UK to Launch Commercial Spaceport by 2018

There is something very interesting occurring in this article, and it suggests, though certainly does not directly state, how such a state of affairs may come about. Consider the following statements:

"The timetable lays out a number of other specific dates: The spaceport could be operational from 2016; the first suborbital flight would occur in 2018; the first sub-orbital space plane satellite launch from the spaceport would take place in 2020; rocket engine testing for the orbital space plane would occur in 2026, and that space plane would be operational four years later. [Evolution of the Space Plane (Infographic)]

"The rocket-engine testing refers to hybrid engines, which are used by the Skylon space plane, manufactured by U.K. company Reaction Engines."

And this:

"Previously, potential users, such as Virgin Galactic, have favored Lossiemouth, in Scotland. A 2009 report into spaceport candidate locations for the U.K. Space Agency's predecessor, the British National Space Centre (BNSC), found Lossiemouth to be the best site. Located in northern Scotland, Lossiemouth is on the coast of the North Sea and has a Royal Air Force base with a runway suitable for the types of launch systems used by Sir Richard Branson's Virgin Galactic"

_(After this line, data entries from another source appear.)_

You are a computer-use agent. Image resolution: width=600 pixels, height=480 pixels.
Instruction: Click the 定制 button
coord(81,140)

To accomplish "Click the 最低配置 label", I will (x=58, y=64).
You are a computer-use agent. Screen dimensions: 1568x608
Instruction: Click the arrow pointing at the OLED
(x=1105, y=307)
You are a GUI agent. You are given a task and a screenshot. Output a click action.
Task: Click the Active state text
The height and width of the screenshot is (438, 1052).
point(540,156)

The article goes on to point out that the upcoming referendum on Scottish independence could change the location, but this is not the point to notice. The point to notice is the proximity to a Royal Air Force base with a suitably long runway, a runway long enough to accommodate the coming generation of sub-orbital "space planes" whose engines are, as followers of the aerospace industry know, already in testing stages.

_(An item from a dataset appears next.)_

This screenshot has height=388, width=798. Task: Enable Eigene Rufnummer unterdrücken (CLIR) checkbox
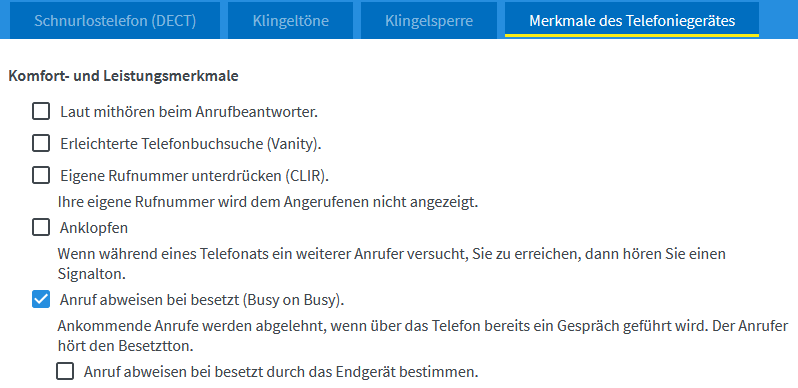pos(41,176)
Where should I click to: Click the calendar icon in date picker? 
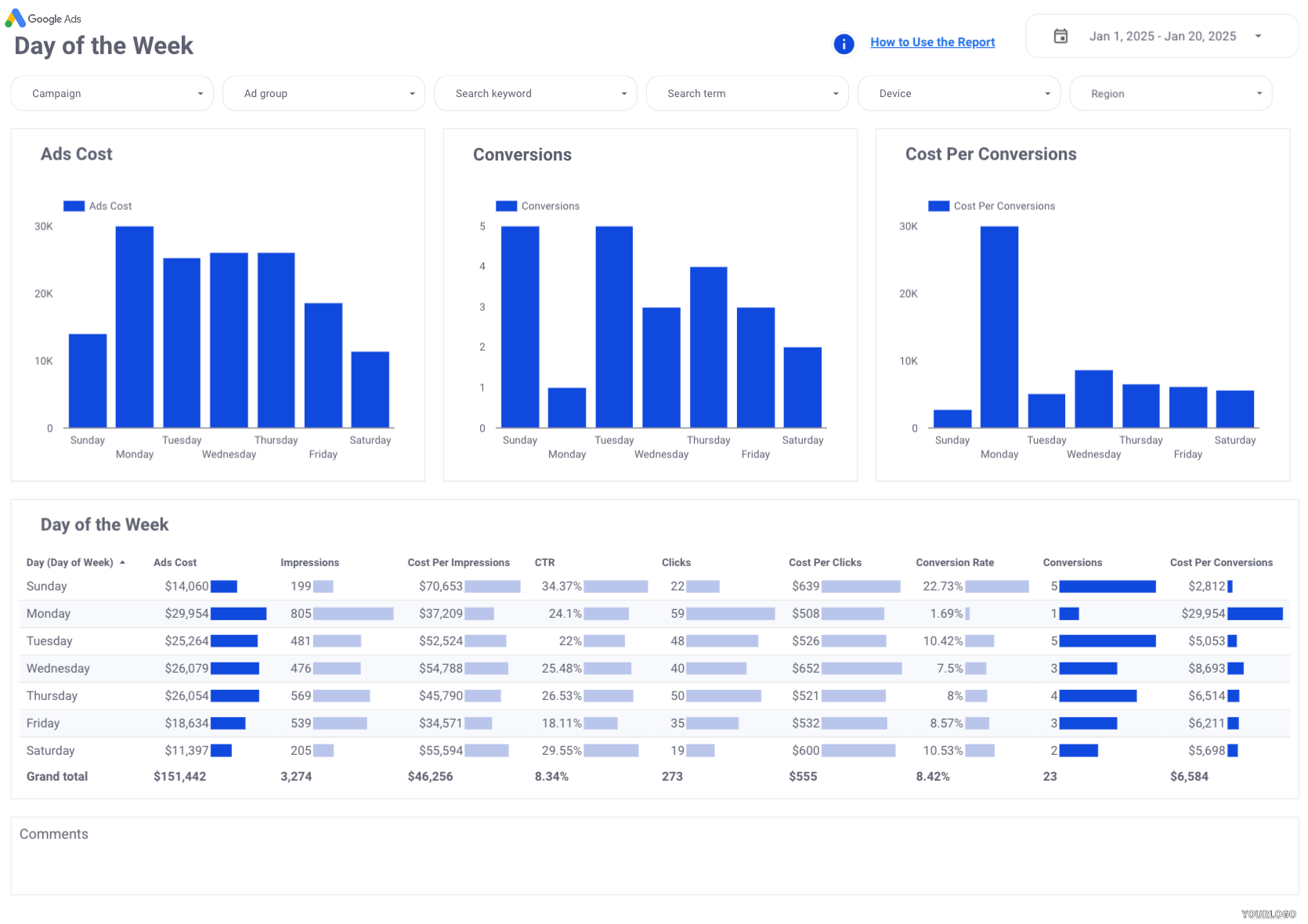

And all of this is taking place, we are informed, with the backing of very wealthy people who think they're going to make a bundle off of the demand for space tourism. I don't know about you, but the last time I looked, there wasn't much of a clamor for a space vacation. Sure, create the technology and the opportunity, and demand will follow, and there will inevitably be a trickle of space tourists with the mega-bucks or mega-euros to afford such a jaunt.

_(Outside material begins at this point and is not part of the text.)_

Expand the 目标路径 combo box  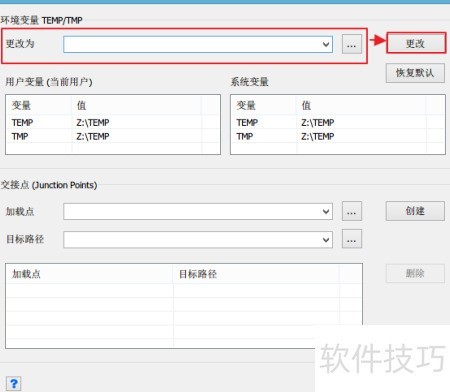[326, 239]
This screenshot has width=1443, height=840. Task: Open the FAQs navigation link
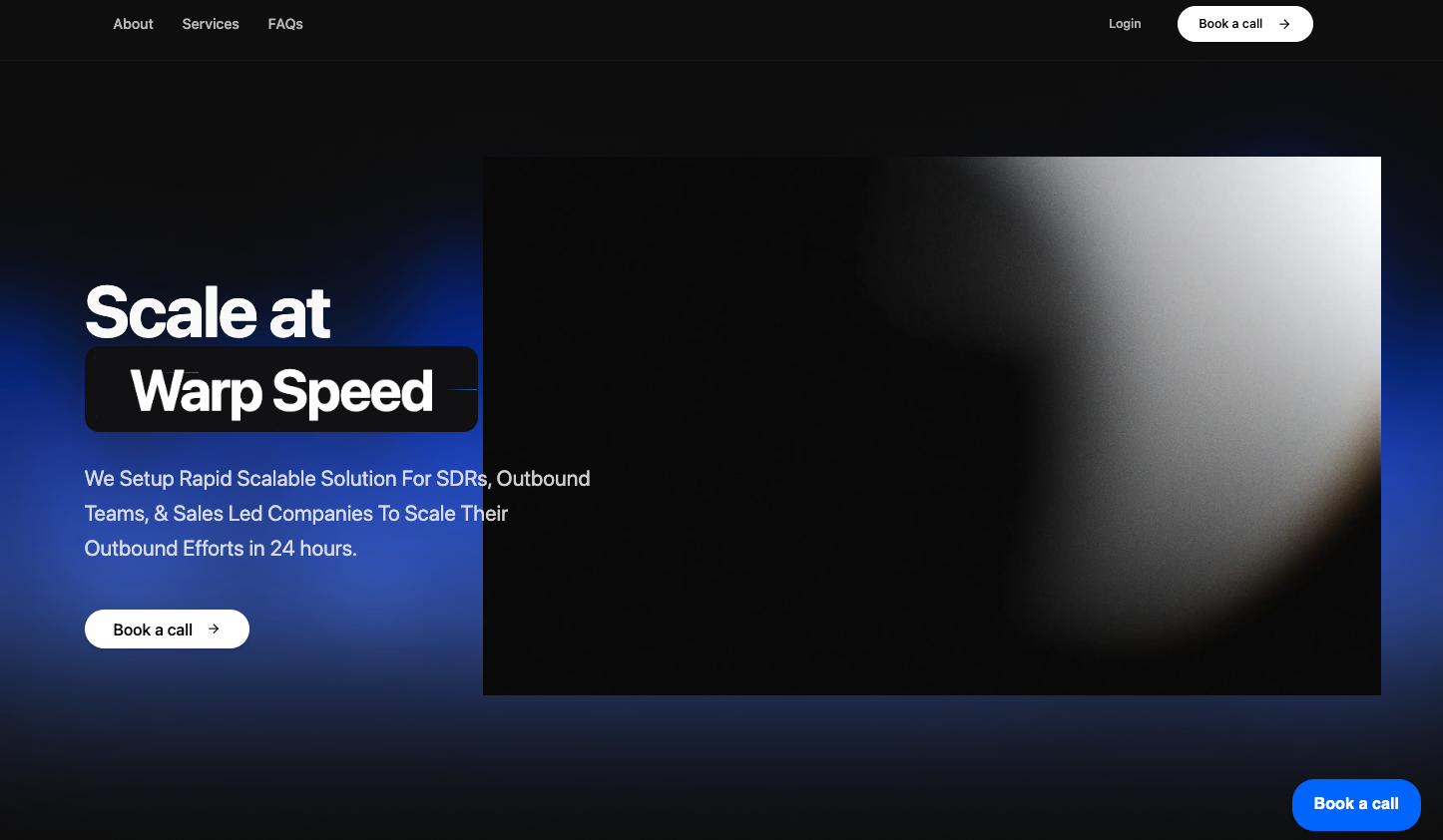(285, 24)
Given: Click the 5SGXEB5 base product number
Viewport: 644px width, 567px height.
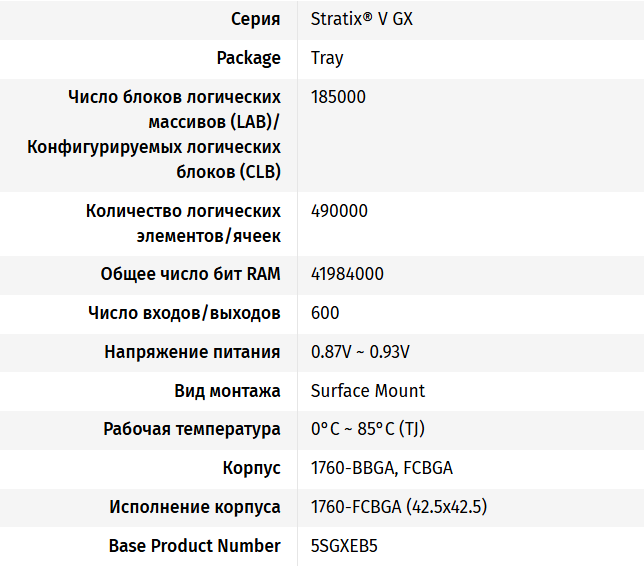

I suspect, however, that what we're looking at is the emergence of the new paradigm: the contracting and development of technologies whose military application - think sub-orbital bombers here folks - is being done under the guise of a civilian pursuit. In fact, you'll recall that the first serious proposal and pursuit of such a sub-orbital spaceplane was done by Nazi scientist and engineer Dr. Eugen Saenger, to create an "Amerika-bomber" that would literally bomb targets in the USA, circumnavigate the globe, and return to Europe. Allow the  public and civilian sector, in other words, to reveal a technology that has probably existed in the black world for some time, and then reveal the military version to the public in order to protect the commercial and civilian populace in space.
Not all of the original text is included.